[Your task] All lines in the records below from the line with "Click the APPLY WITH CONFIDENCE banner" through the line with "Task: Click Стерлинг's" are to be given again exactly, both ends included; the pictures are to be left out.

[The data]
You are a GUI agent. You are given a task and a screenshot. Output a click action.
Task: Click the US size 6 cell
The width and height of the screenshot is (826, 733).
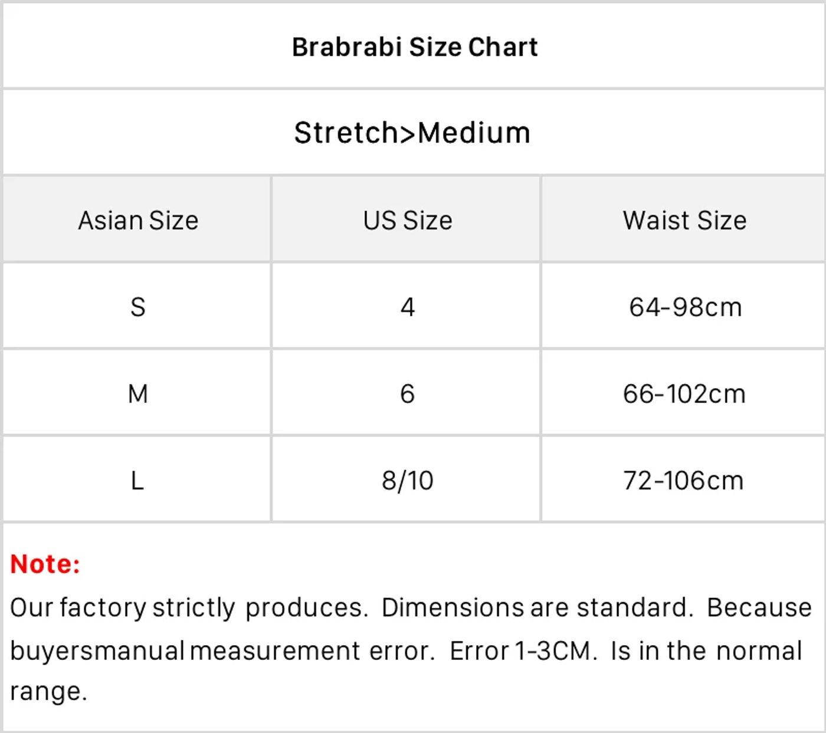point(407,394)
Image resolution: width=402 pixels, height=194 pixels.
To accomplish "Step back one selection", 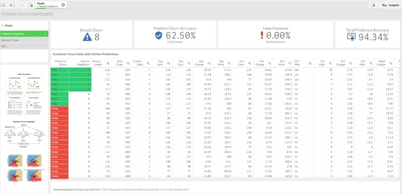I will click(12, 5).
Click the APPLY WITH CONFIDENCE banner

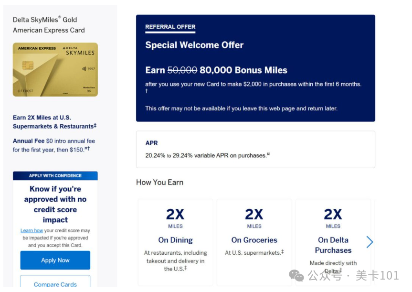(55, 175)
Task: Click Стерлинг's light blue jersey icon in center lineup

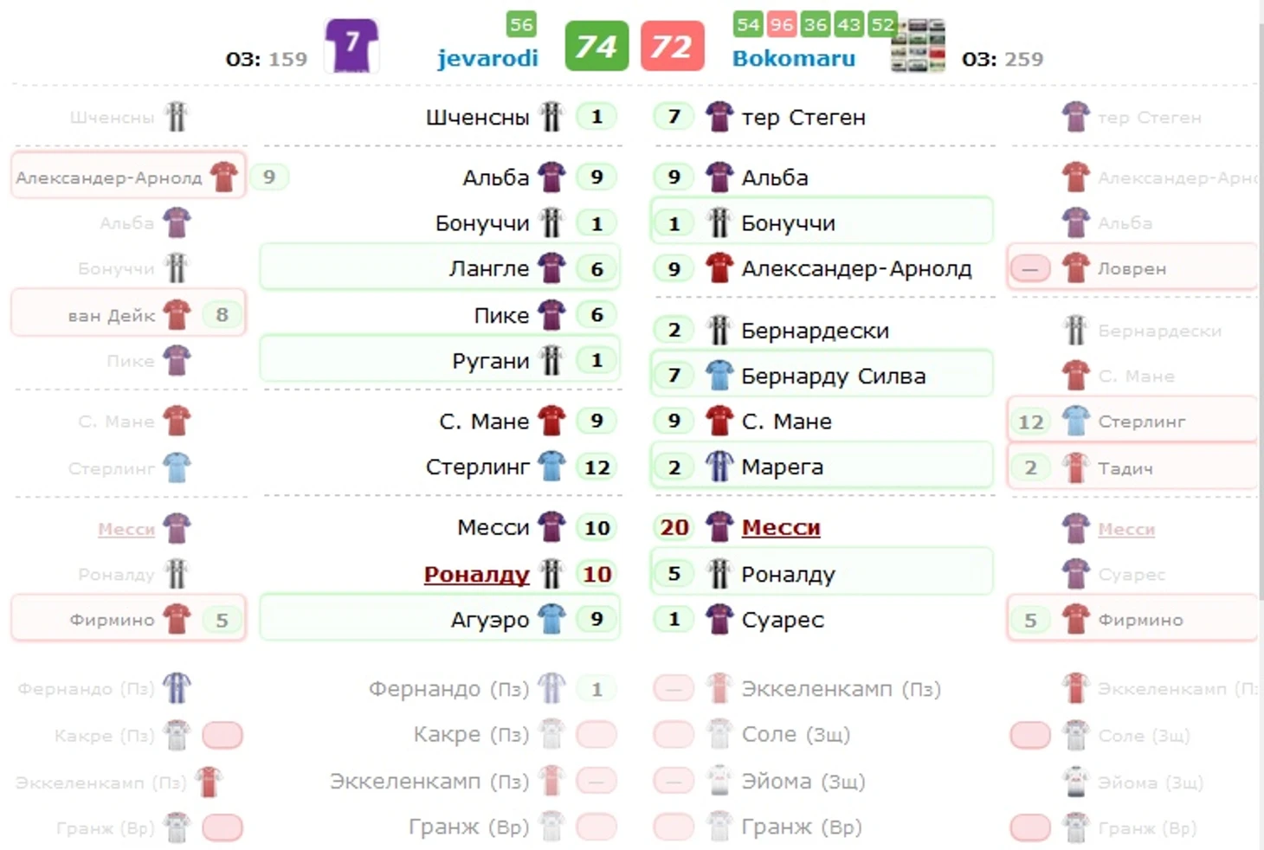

==

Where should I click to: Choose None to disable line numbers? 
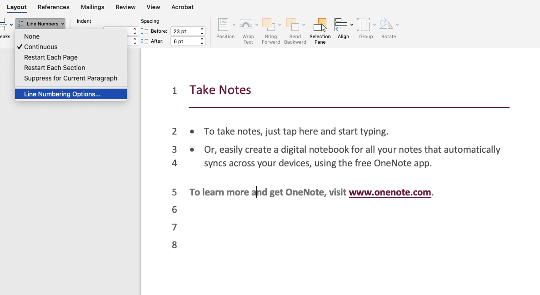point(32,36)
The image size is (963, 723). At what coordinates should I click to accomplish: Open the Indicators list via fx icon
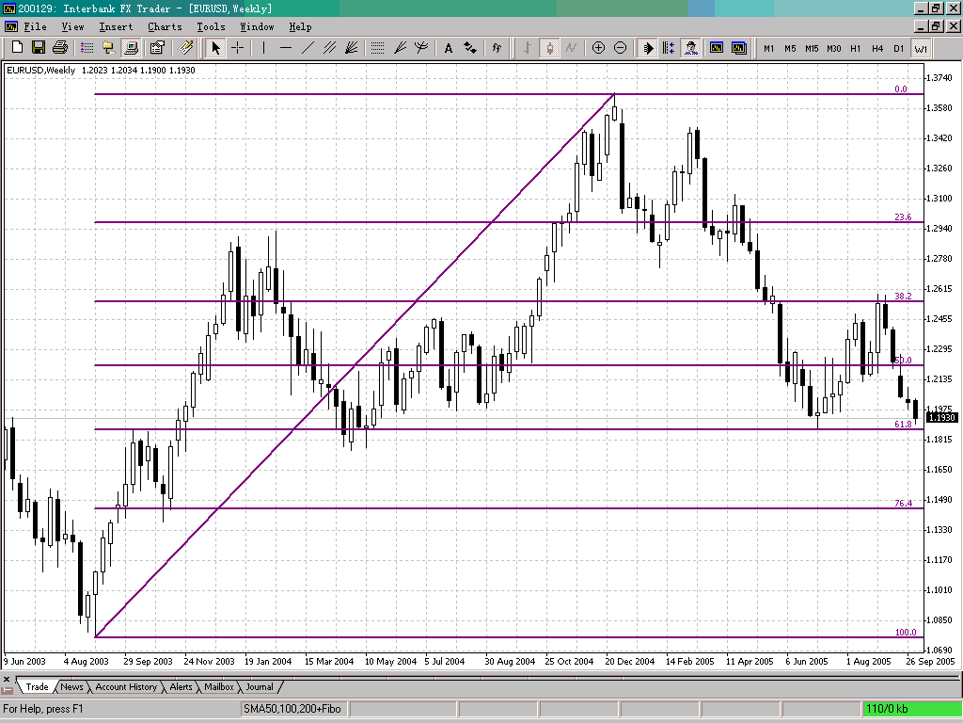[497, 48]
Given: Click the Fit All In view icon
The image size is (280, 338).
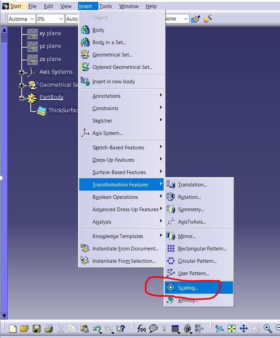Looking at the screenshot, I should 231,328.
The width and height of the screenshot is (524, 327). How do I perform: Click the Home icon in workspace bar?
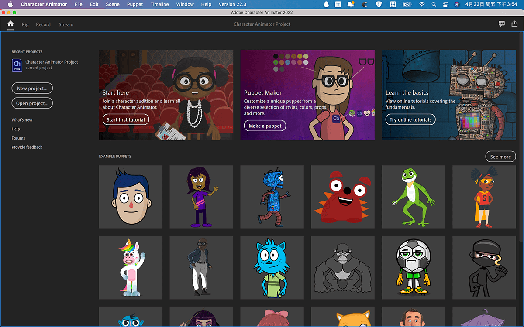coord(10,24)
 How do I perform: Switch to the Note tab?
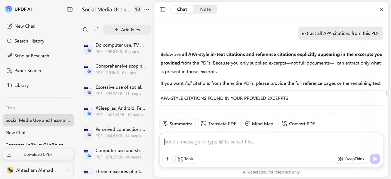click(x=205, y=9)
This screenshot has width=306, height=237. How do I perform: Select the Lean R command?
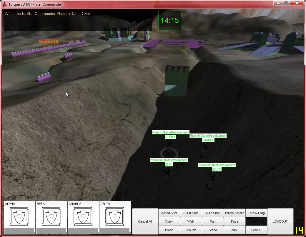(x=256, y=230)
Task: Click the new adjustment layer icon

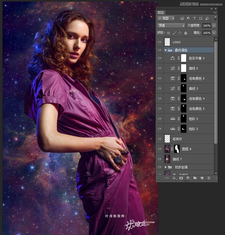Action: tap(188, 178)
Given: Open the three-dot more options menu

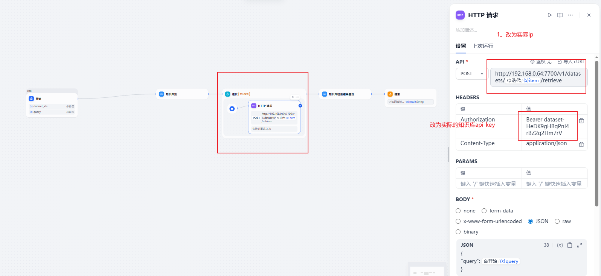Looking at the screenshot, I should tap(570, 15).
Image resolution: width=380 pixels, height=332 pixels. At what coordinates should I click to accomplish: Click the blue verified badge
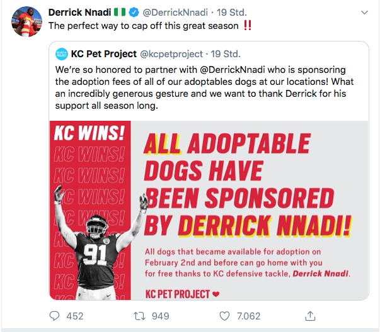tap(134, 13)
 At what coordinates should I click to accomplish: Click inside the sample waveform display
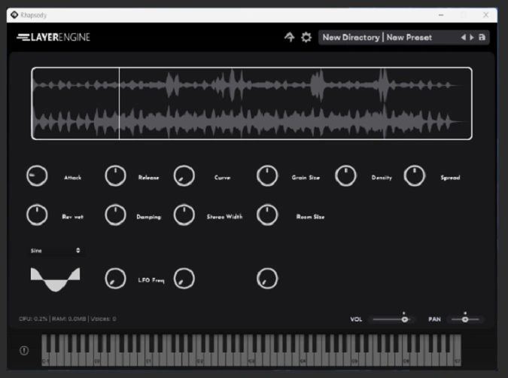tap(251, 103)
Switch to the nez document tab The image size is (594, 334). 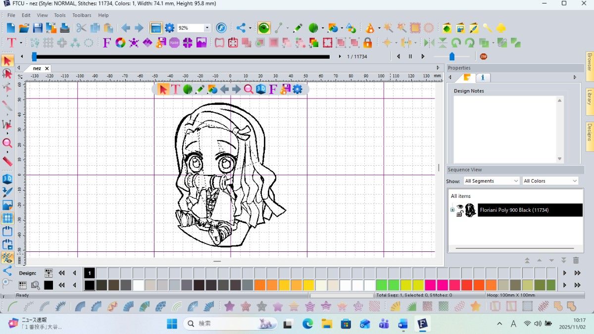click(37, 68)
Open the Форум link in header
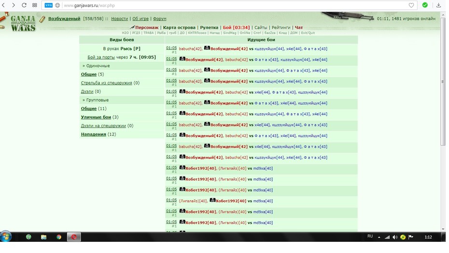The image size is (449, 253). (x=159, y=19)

[Answer for the task]
Click the APPLY WITH CONFIDENCE banner

(55, 175)
Task: Click Стерлинг's light blue jersey icon in center lineup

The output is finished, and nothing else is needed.